The Metrics Framework: AI Economics Reference Set

Start with the distinction ladder

Before you choose metrics, understand where they sit on the distinction ladder. Every metric belongs on one of five rungs: activity, adoption, productivity, value, or strategic impact. The higher the rung, the harder the metric is to game, and the more it matters.

This framework focuses on rungs 3-5: productivity, value, and strategic impact. Activity and adoption metrics are necessary for operations, but they do not prove value. If you only measure activity and adoption, you are measuring the wrong thing.

The lead metric: attribution coverage

If you can only track one metric across your AI portfolio, track attribution coverage. It is the percentage of your total AI cost that can be linked to a measured business outcome.

Attribution coverage = (Cost attributed to measured outcomes) / (Total AI cost)
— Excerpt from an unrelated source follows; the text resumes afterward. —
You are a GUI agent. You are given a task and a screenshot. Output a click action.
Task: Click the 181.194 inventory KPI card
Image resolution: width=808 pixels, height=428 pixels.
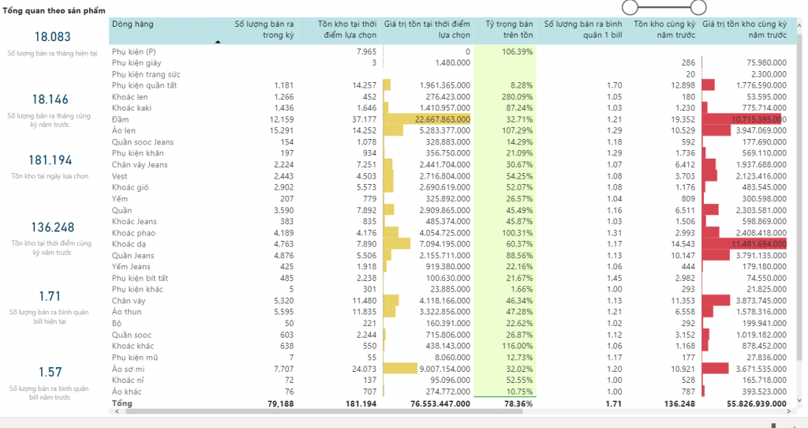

The unattributed remainder is the value gap. One number to lead with, one gap to close.

Attribution coverage is a lead metric because it predicts value realisation. If you cannot attribute cost to outcome, you cannot prove value. If you cannot prove value, you cannot defend the spend. Coverage is the early warning.

Refined attribution coverage requirements

An attributed outcome must include minimum metadata to prevent weak attribution inflating the score:

•Named owner
•Baseline and period
•Outcome event
•Evidence source
•Cost boundary
•Attribution method
•Confidence rating
•Capture status

Maturity: Emerging
Requires: cost visibility by initiative, outcome measurement for major use cases, attribution logic to link cost to outcome.

Capture status: from potential to sustained

Not all claimed value is equal. Every value item should be tagged with its capture status to distinguish modelled opportunities from realised benefits.

Funnel from potential to observed, attributed, captured and sustained, narrowing sharply — Most value claims stop at potential or observed. Few reach captured.

InterpretationMost AI value claims stop at “potential” or “observed”. Few reach “captured”. Almost none track “sustained”. This progression explains why portfolio-level ROI remains elusive despite impressive pilot results.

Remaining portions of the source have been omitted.